Post 12 – Laughing and crying over tampons!
Over a month past since my hysterectomy and I was feeling much better! The incision was healing nicely and my energy levels were up. I couldn’t exercise or do any kind of physical activity so I decided to go through my closet and get rid of some old clothes. Once finished, I went through the kids closets. It didn’t take long before I was done and looking for something else to do. I was bored! I wasn’t painting because I couldn’t stay on my feet too long. I tried working on my book, but that also proved to be challenging. I had 27 chapters and was looking to wrap it up with 30. Only problem was, I didn’t have an ending. The ideas weren’t coming, so the book writing was at a standstill.
What else could I do?
What else could I do besides read, watch tv and purge? I stood, in the middle of the upstairs hallway, staring into the bathroom. Maybe I could clear out the medicine cabinet?

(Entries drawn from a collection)
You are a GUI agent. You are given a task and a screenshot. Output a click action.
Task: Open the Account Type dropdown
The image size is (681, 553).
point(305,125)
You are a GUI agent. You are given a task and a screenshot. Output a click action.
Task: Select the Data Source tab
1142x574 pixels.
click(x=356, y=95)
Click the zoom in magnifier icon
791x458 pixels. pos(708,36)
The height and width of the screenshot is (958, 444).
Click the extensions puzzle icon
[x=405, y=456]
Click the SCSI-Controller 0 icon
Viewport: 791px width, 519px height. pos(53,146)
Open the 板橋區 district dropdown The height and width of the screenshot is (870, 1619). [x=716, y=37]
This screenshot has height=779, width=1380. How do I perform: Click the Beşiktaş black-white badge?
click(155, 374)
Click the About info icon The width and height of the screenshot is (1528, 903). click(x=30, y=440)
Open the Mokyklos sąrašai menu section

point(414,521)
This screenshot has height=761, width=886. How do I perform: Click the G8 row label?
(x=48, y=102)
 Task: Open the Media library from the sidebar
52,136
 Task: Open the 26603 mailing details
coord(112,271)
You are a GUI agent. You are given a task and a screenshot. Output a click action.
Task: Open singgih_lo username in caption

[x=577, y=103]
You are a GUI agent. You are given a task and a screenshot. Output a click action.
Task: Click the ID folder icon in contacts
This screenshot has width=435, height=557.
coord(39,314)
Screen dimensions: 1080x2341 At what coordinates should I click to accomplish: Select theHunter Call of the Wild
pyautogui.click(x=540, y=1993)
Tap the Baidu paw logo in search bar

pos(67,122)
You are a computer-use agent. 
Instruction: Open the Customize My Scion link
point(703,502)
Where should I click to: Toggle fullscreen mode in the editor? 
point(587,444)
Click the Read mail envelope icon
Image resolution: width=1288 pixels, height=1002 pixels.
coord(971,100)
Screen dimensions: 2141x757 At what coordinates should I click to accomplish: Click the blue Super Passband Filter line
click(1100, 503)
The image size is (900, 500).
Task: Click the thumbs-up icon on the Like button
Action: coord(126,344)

§ Work request
Please duplicate the part of the hysterectomy recovery post that begins at the words "Over a month" and ends after "the medicine cabinet?". These rows were drawn from a separate source and are unrelated to the post.

§ Output for this exercise
Over a month past since my hysterectomy and I was feeling much better! The incision was healing nicely and my energy levels were up. I couldn’t exercise or do any kind of physical activity so I decided to go through my closet and get rid of some old clothes. Once finished, I went through the kids closets. It didn’t take long before I was done and looking for something else to do. I was bored! I wasn’t painting because I couldn’t stay on my feet too long. I tried working on my book, but that also proved to be challenging. I had 27 chapters and was looking to wrap it up with 30. Only problem was, I didn’t have an ending. The ideas weren’t coming, so the book writing was at a standstill.
What else could I do?
What else could I do besides read, watch tv and purge? I stood, in the middle of the upstairs hallway, staring into the bathroom. Maybe I could clear out the medicine cabinet?